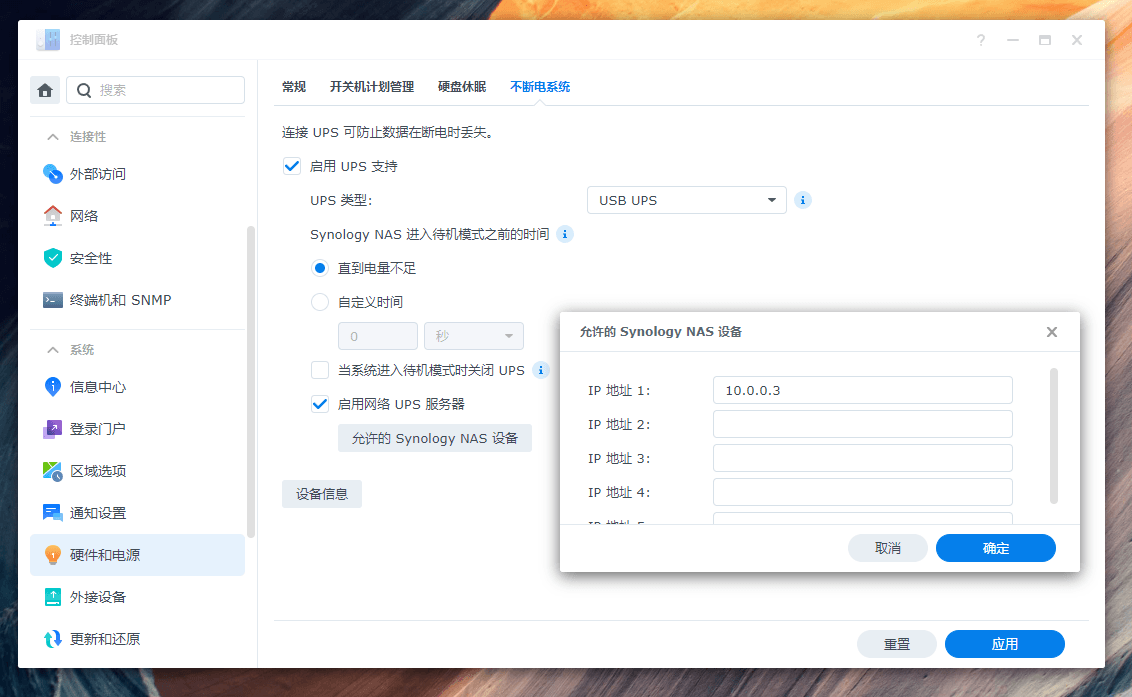Viewport: 1132px width, 697px height.
Task: Select the 自定义时间 radio button
Action: [320, 302]
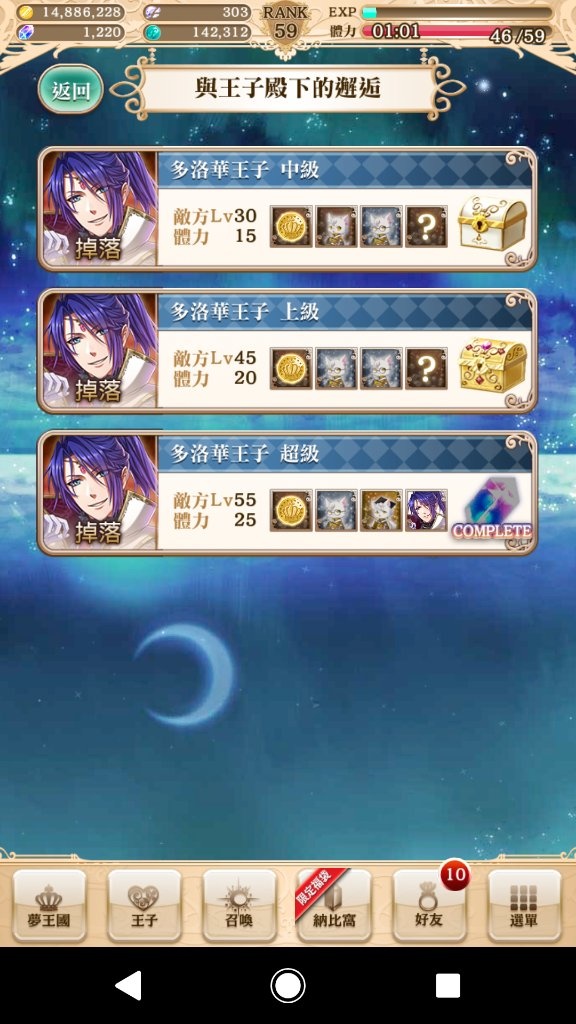Open 好友 friends with 10 notifications
The image size is (576, 1024).
(430, 904)
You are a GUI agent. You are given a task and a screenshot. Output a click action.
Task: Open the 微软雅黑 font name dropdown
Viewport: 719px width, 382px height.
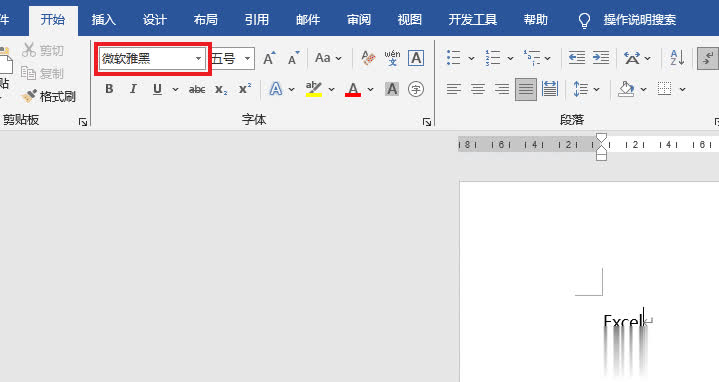click(198, 59)

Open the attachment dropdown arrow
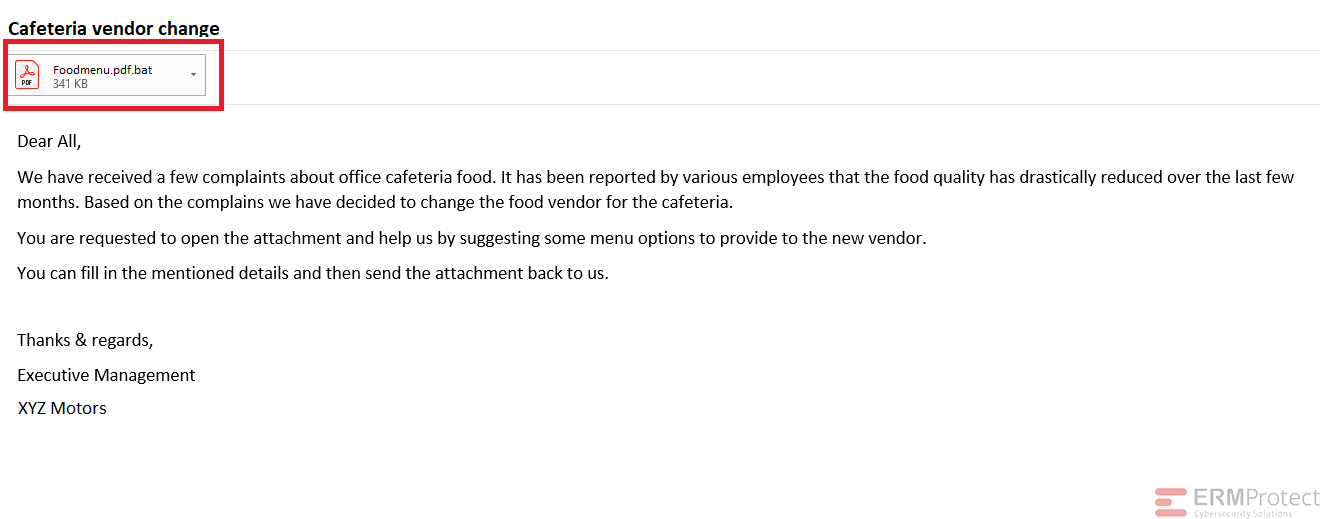(x=193, y=75)
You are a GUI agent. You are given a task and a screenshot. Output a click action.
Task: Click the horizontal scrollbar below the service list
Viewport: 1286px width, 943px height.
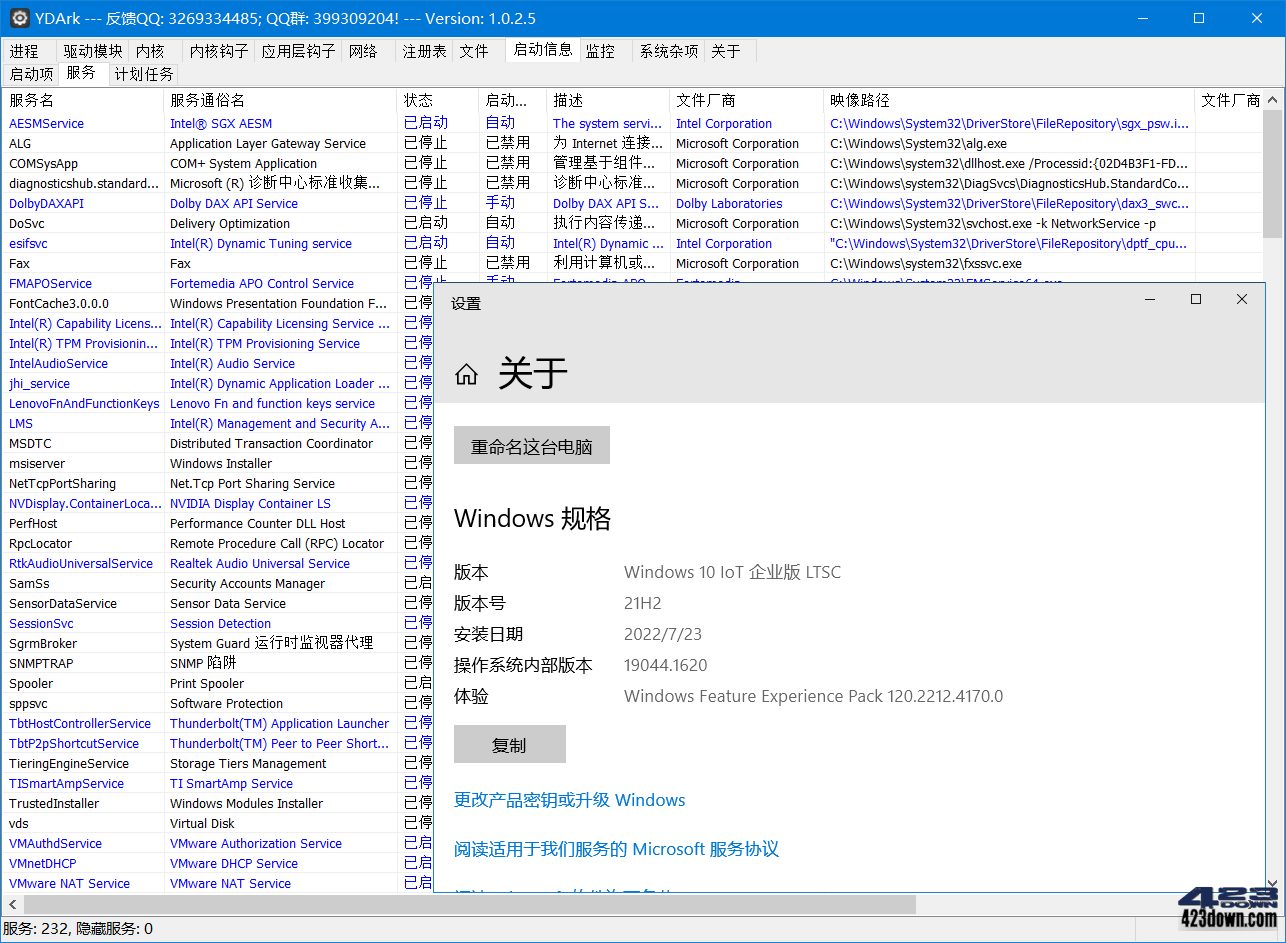coord(460,903)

- [Task to complete] The lines to repeat run from the line containing "Task: Open the 微软雅黑 font name dropdown" through the end of the listing above, both included; give them exactly and without pictures.

- [Answer section]
Task: Open the 微软雅黑 font name dropdown
Viewport: 719px width, 382px height.
click(198, 59)

Open the attachment dropdown arrow
(x=193, y=75)
You are a GUI agent. You are given a task and a screenshot. Output a click action.
Task: Click the horizontal scrollbar below the service list
Viewport: 1286px width, 943px height.
coord(460,903)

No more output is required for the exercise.